* Study material
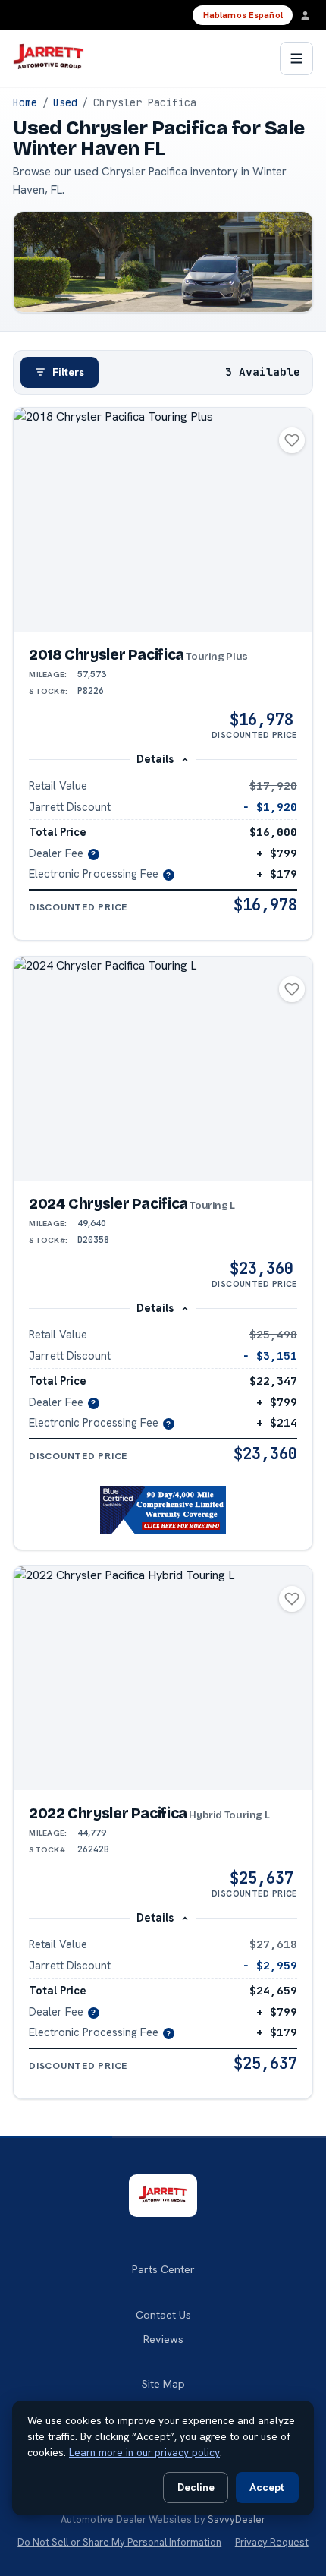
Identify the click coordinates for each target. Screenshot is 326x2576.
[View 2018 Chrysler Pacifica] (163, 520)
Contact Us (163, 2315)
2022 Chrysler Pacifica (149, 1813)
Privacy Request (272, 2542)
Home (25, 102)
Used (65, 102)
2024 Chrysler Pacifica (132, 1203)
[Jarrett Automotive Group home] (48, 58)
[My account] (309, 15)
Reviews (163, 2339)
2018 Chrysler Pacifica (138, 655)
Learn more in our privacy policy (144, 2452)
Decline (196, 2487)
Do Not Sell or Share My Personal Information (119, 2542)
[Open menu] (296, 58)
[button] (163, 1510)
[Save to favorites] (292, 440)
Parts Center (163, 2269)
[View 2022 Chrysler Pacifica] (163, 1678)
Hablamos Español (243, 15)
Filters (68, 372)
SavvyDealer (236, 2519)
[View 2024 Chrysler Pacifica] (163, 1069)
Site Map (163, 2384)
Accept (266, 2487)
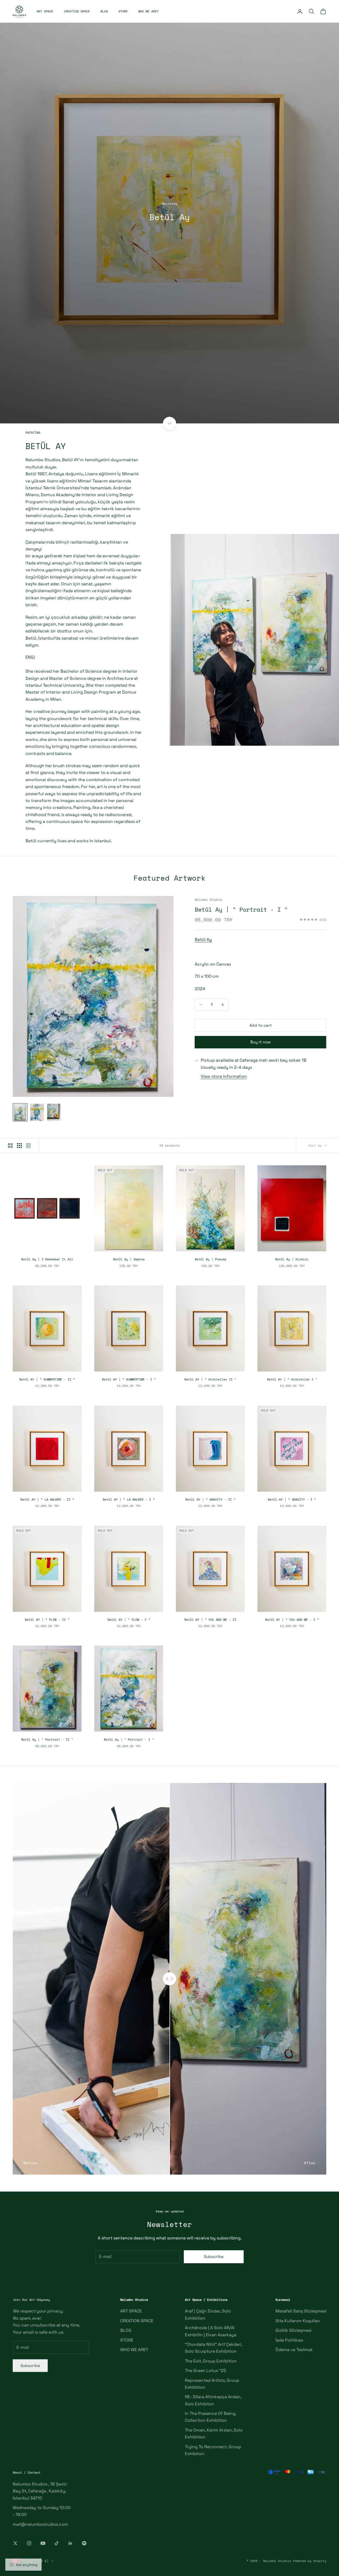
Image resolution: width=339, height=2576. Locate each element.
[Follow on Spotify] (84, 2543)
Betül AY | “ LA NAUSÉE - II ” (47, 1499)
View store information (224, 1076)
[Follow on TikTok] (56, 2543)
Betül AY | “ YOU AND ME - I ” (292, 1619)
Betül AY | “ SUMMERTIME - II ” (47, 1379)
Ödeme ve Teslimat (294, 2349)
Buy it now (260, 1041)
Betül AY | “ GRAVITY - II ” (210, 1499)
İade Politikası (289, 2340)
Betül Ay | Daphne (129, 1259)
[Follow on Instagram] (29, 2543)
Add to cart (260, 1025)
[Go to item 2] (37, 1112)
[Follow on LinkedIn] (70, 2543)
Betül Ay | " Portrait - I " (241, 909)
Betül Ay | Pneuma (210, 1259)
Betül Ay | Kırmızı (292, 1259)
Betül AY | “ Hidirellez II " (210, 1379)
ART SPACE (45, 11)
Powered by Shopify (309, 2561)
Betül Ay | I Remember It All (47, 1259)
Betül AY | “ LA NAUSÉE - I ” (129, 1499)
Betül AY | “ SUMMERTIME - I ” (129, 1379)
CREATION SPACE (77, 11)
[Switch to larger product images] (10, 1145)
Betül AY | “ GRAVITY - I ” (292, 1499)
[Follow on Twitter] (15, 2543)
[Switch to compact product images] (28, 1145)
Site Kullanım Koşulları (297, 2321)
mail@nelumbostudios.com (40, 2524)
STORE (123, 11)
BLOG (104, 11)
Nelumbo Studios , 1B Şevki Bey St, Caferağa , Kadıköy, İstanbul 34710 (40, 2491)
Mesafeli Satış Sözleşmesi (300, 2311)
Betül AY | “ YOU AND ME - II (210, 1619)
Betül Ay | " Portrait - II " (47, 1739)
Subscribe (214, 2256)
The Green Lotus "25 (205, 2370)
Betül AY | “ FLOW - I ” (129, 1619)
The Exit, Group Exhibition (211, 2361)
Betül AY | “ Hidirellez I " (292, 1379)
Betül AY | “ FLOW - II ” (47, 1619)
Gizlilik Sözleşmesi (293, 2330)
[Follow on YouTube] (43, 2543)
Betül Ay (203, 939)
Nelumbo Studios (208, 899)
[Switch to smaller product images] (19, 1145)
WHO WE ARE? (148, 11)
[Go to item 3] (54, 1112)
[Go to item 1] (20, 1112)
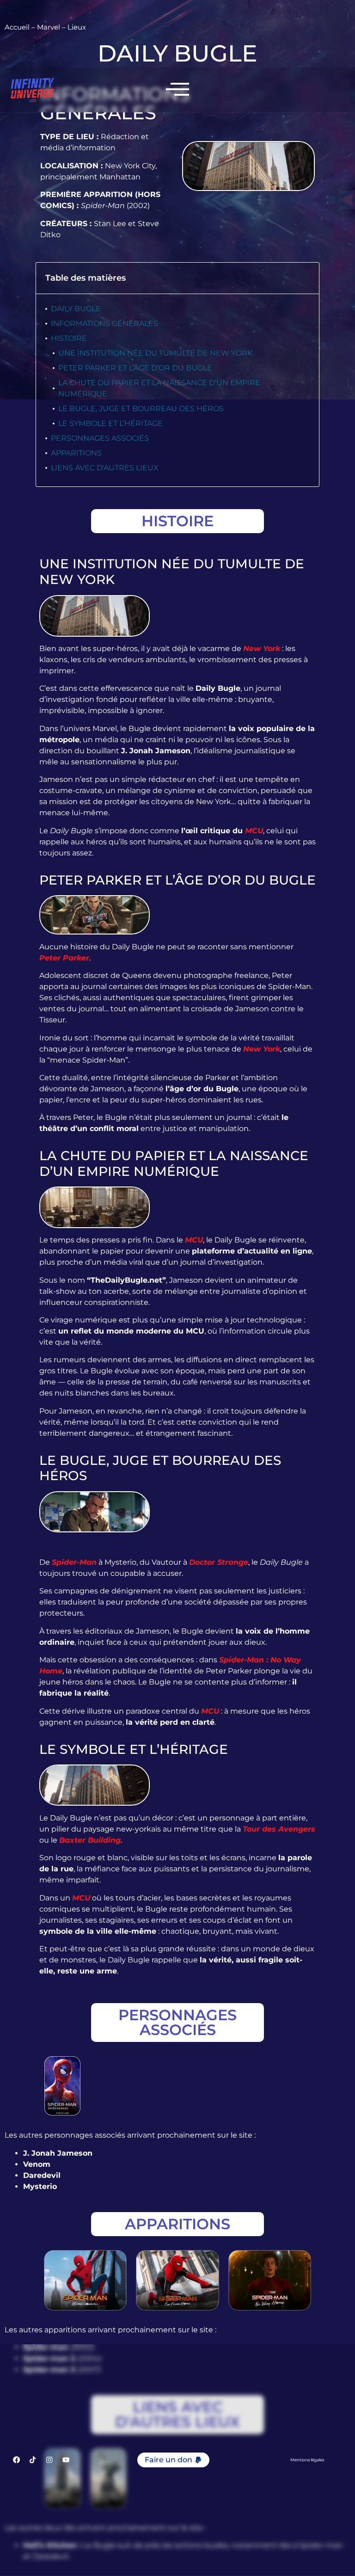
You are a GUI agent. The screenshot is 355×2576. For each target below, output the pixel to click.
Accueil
* * *
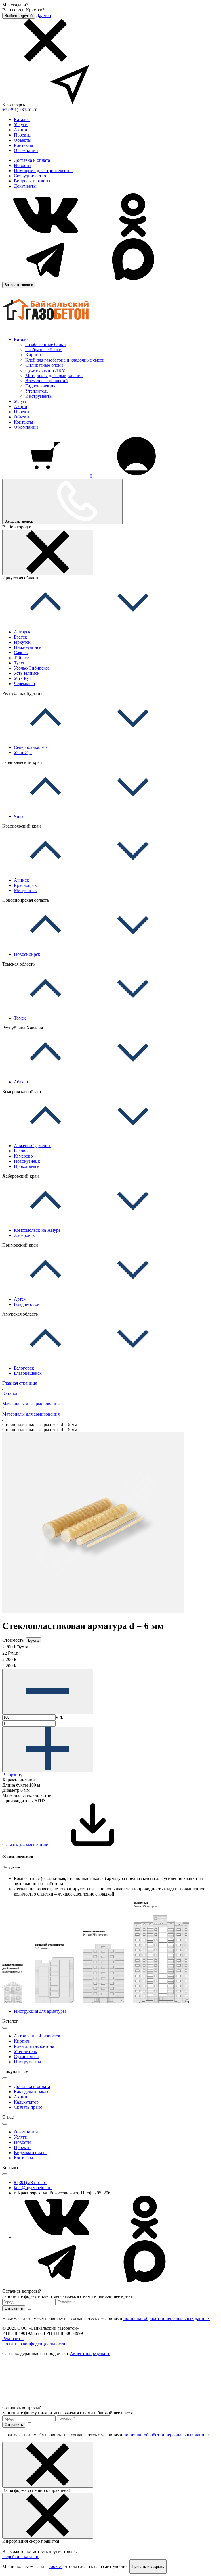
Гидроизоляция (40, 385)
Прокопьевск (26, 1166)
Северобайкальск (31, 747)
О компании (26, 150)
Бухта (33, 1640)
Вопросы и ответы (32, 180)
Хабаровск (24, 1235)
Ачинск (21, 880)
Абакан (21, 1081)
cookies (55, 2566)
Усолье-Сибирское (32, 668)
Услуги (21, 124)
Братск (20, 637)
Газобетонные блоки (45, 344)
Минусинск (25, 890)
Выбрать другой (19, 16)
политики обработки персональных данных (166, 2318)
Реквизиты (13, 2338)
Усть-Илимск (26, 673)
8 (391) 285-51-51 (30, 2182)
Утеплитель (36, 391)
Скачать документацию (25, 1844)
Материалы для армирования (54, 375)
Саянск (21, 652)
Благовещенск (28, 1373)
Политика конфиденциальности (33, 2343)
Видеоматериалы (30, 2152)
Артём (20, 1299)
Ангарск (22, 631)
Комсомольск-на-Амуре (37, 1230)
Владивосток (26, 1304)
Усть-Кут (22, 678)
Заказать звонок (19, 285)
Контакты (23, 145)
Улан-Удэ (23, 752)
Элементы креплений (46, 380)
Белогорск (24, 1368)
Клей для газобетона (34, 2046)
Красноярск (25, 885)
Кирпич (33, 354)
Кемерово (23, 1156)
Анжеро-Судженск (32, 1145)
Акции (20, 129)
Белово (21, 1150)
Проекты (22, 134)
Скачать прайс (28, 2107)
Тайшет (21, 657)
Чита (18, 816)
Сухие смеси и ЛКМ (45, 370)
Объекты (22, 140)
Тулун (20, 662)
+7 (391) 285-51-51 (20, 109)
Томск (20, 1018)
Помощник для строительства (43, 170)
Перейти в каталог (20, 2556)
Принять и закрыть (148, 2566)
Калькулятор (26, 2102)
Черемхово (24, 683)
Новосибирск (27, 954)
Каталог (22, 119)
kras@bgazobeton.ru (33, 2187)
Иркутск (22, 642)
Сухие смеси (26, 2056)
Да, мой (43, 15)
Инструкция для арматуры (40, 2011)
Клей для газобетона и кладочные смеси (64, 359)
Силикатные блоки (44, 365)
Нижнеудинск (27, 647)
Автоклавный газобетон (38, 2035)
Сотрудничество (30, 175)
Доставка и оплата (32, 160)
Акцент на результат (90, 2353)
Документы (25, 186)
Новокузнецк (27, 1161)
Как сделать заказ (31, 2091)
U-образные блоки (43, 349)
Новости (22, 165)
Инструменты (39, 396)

* Problem to solve
Above are the entries. Copy exactly the part that opens with the line containing "Кирпич (33, 354)" and closes with the line containing "Новости (22, 165)", and no more.

* Answer
Кирпич (33, 354)
Кемерово (23, 1156)
Анжеро-Судженск (32, 1145)
Акции (20, 129)
Белово (21, 1150)
Проекты (22, 134)
Скачать прайс (28, 2107)
Тайшет (21, 657)
Чита (18, 816)
Сухие смеси и ЛКМ (45, 370)
Объекты (22, 140)
Тулун (20, 662)
+7 (391) 285-51-51 (20, 109)
Томск (20, 1018)
Помощник для строительства (43, 170)
Перейти в каталог (20, 2556)
Принять и закрыть (148, 2566)
Калькулятор (26, 2102)
Черемхово (24, 683)
Новосибирск (27, 954)
Каталог (22, 119)
kras@bgazobeton.ru (33, 2187)
Иркутск (22, 642)
Сухие смеси (26, 2056)
Да, мой (43, 15)
Инструкция для арматуры (40, 2011)
Клей для газобетона и кладочные смеси (64, 359)
Силикатные блоки (44, 365)
Нижнеудинск (27, 647)
Автоклавный газобетон (38, 2035)
Сотрудничество (30, 175)
Доставка и оплата (32, 160)
Акцент на результат (90, 2353)
Документы (25, 186)
Новокузнецк (27, 1161)
Как сделать заказ (31, 2091)
U-образные блоки (43, 349)
Новости (22, 165)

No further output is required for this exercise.